Limestone and (to a lesser extent) marble are reactive towards acid solutions, and the effects of acid rain pose a significant problem for the preservation of artifacts made from this stone. Many limestone sculptures and building surfaces were severely damaged by acid rain.
Likewise, limestone gravel has been used to protect acid rain sensitive lakes, which act as a pH buffering agent. Acid-based cleaning chemicals also corrode limestone, which should only be cleaned with a neutral or slightly alkaline based cleaner.
The areas where Limestone is used most are; Industrial areas such as cement production, lime production, agricultural sector, metallurgy, flue gas treatment, glass, sugar, paper, rubber, paint. One of the areas where Limestone is used is the construction industry. Limestone is used as a filling material in various places such as mortar construction or roads. When choosing according to the place of use, attention should be paid to the hardness and resistance degrees of limestone.

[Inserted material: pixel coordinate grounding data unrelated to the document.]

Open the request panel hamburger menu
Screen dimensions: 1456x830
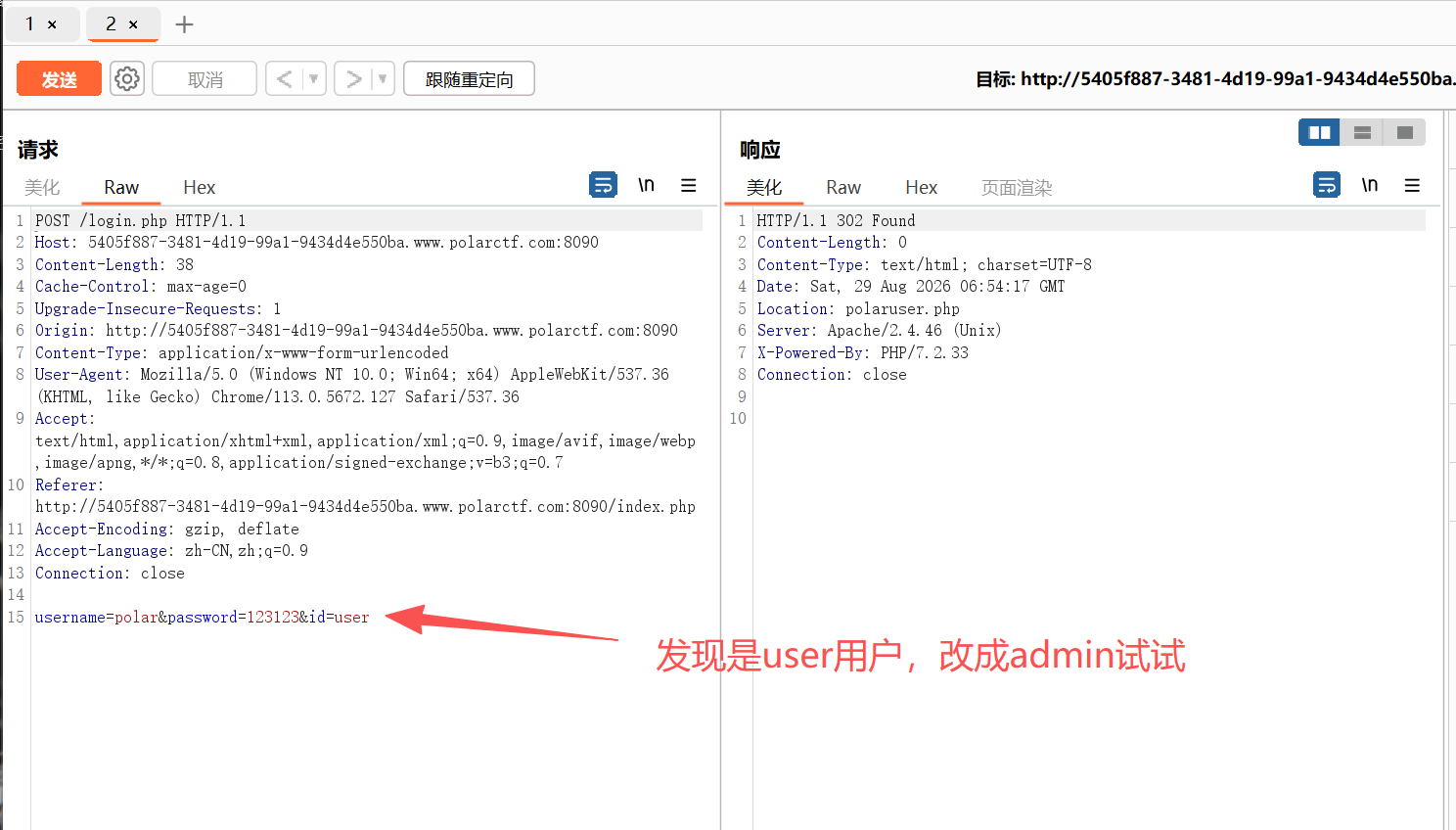coord(689,185)
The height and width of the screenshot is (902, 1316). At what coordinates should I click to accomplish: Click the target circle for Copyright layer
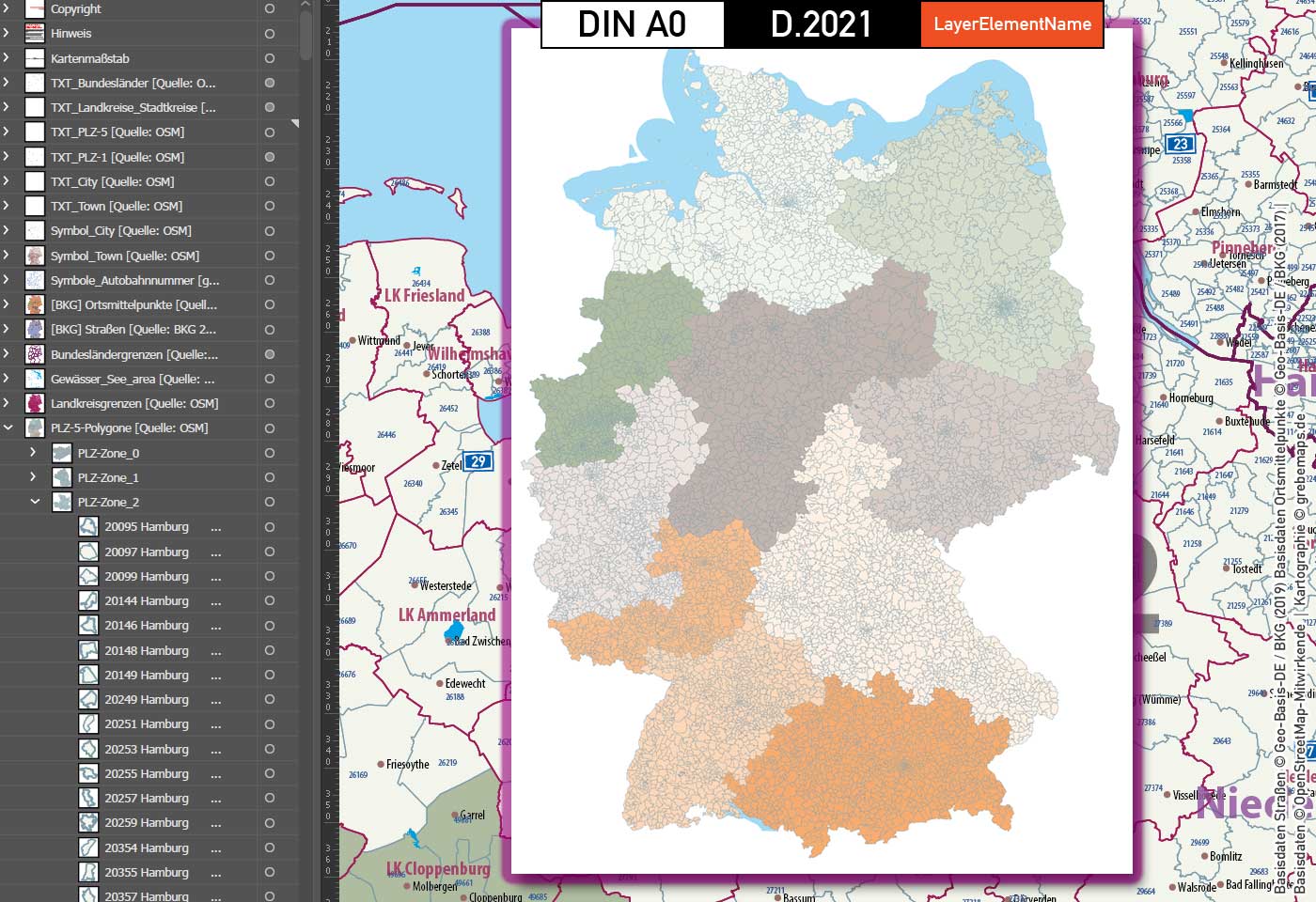[x=269, y=8]
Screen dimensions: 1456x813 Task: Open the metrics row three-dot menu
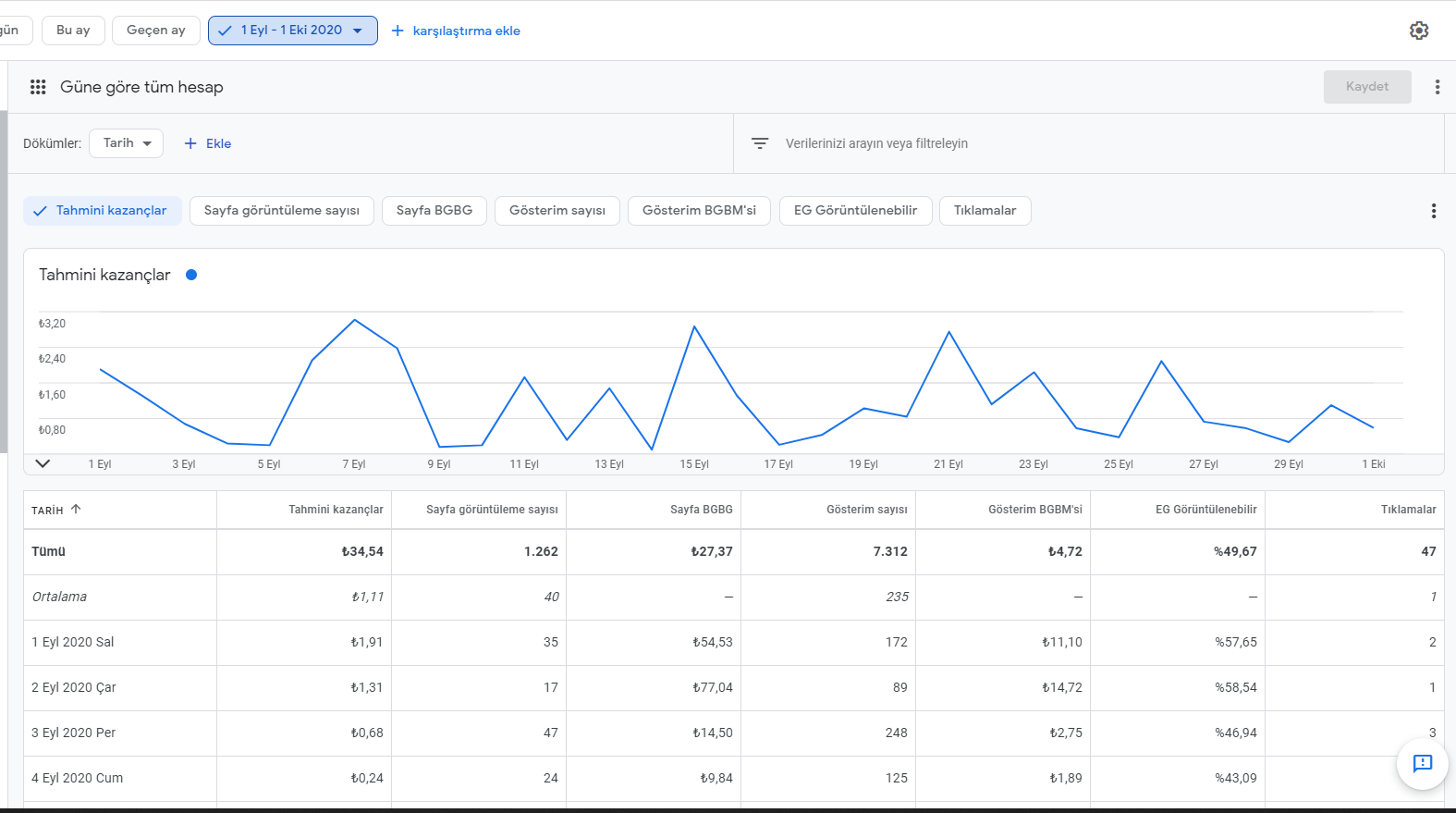pyautogui.click(x=1434, y=211)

Fine-grained and crushed limestone is used in constructions by being added to concrete mortar. Limestones are mostly used as raw materials in cement production, after construction sites. about 1.4 ratio of the amount of limestone with limestone alias produced in Turkey are used for cement production. Limestone, which is supplied as a block from the quarry, can be slabs and sized according to the projects, and made ready for use.